Si les ministres ont beaucoup changé ces derniers mois, certains sujets ont tendance à revenir sur le devant de la scène avec une certaine régularité. François Rebsamen a ainsi assuré le 4 mars dernier qu’il était favorable à la création d’un nouvel impôt local, pudiquement appelé « une contribution », pour récupérer ce que la taxe d’habitation a supprimé, à savoir une plus grande autonomie d’action pour les maires. « Je pense la [l’idée] remettre sur la table dans la réflexion », assure l’ancien maire de Dijon, qui assume toujours la présidence de la métropole dijonnaise. L’analyse est cohérente : la suppression de la taxe d’habitation (TH) « a rompu le lien entre le citoyen et la collectivité dans laquelle il réside », même si la taxe foncière est toujours en vigueur, uniquement acquittée par les propriétaires. « Or, certaines communes n’ont sur leur territoire que 20 % de propriétaires », rappelle le ministre, tandis que d’autres en comptent 80 %. Chaque réalité fiscale communale crée ainsi de nouvelles inégalités. L’autre argument consiste, comme le soulignait la ministre Catherine Vautrin lorsqu’elle était à la place de François Rebsamen sous le gouvernement Barnier, à rappeler que « rien n’est gratuit » et que « beaucoup de Français ignorent jusqu’aux modes de financement des équipements publics », comme l’explique Gilles Leproust, le maire d’Allonnes (Sarthe). Reste à convaincre les Français, qui considèrent déjà qu’ils paient trop d’impôts et redoutent que le contexte éruptif international place le pays dans une économie de guerre.
« L’erreur » que fut la suppression de la taxe d’habition (TH)
Pour l’heure, donc, chacun se prépositionne : « Pas de nouvelle taxe », mais « une participation possible au fait de vivre dans la ville ou le village », assurait Catherine Vautrin en octobre 2024. Le sujet avait été abordé devant le Comité des finances locales, toujours en octobre 2024, le gouvernement ne fermant pas la porte, mais estimant qu’il faudrait la rouvrir un peu plus tard. Laurent Saint-Martin, éphémère ministre chargé du Budget, avait opposé, le 21 octobre dernier, une fin de non-recevoir au retour de la taxe d’habitation (TH). Pour simple rappel, en 2016, la taxe d’habitation (TH) représentait 23,4 milliards de recettes pour les collectivités locales, 18,7 milliards étant payés par les contribuables. Dans Le Monde en date du 24 octobre 2024, Nicolas Isnard, maire de Salon-de-Provence, fustige « l’erreur » qui a consisté à supprimer la taxe d’habitation. « Tout le monde est satisfait des infrastructures locales, des gymnases, des stades, des écoles, mais tout cela a un coût et il est légitime d’y participer ».

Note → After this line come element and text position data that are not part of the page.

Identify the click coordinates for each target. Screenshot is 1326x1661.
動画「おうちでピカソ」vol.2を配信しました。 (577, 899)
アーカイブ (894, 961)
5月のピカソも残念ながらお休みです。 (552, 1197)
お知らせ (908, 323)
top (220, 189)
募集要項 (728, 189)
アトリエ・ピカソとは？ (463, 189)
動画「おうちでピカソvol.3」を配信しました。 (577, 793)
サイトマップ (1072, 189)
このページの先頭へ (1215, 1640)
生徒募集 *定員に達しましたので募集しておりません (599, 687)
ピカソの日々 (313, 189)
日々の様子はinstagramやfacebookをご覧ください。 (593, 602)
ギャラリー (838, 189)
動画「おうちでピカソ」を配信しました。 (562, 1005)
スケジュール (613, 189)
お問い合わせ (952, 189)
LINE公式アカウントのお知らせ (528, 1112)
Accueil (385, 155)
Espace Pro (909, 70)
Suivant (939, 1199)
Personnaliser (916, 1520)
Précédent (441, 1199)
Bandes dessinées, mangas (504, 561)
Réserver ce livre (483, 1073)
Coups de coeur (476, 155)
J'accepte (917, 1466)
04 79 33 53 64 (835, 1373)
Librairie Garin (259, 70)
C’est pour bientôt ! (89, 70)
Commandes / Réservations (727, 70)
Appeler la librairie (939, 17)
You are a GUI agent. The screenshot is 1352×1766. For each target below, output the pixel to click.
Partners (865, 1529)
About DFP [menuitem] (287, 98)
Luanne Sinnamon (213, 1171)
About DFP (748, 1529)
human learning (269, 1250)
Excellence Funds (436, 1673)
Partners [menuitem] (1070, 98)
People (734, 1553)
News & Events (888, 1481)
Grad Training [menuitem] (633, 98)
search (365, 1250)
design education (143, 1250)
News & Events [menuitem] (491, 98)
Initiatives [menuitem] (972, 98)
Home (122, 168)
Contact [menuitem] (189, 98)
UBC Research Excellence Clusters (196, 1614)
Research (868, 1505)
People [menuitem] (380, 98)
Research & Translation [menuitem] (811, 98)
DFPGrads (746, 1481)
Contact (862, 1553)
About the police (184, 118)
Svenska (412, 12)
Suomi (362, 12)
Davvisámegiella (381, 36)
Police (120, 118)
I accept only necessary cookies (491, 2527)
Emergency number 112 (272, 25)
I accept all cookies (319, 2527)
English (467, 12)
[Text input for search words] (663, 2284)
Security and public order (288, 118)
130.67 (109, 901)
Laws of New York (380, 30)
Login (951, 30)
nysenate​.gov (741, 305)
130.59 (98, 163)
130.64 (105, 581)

« Autre chose » que la taxe d’habitation, mais quoi ?
Dès sa suppression, en 2017, le président du Sénat, Gérard Larcher, avait relancé le débat : « Il faut que l’on invente une fiscalité locale moderne à la main des collectivités locales. Puisque la taxe d’habitation est morte, vive autre chose ! », déclarait-il dans Les Échos. Mais quoi ? Quelles sont les pistes concrètes envisagées ? David Lisnard, maire de Cannes et président de l’AMF, parle d’un « impôt universel résidentiel »… que les plus pauvres ne paieraient pas. Il évoque la nécessité d’une « réforme d’ensemble » : la baisse de la pression fiscale au niveau national impose une meilleure efficacité au niveau local. Pour « recréer de la performance, il faut que les habitants se sentent concernés par la dépense », assure-t-il. Mais pour ce faire, il faudrait que l’État fasse moins preuve de gourmandise fiscale, laisse-t-il entendre. Car, concrètement, si la TH a été supprimée, la taxe foncière a pris le relais, cette dernière ayant augmenté de 33 % entre 2013 et 2023 selon l’UNPI (Union nationale des propriétaires immobiliers).
L’économiste Christian Saint-Étienne confirme le bien-fondé d’une telle mesure : « Si on veut que les collectivités continuent d’apporter les services demandés par les électeurs là où ils vivent, on a besoin du retour de cette contribution ». Il considère qu’elle pourrait rapporter 15 milliards d’euros dès la première année.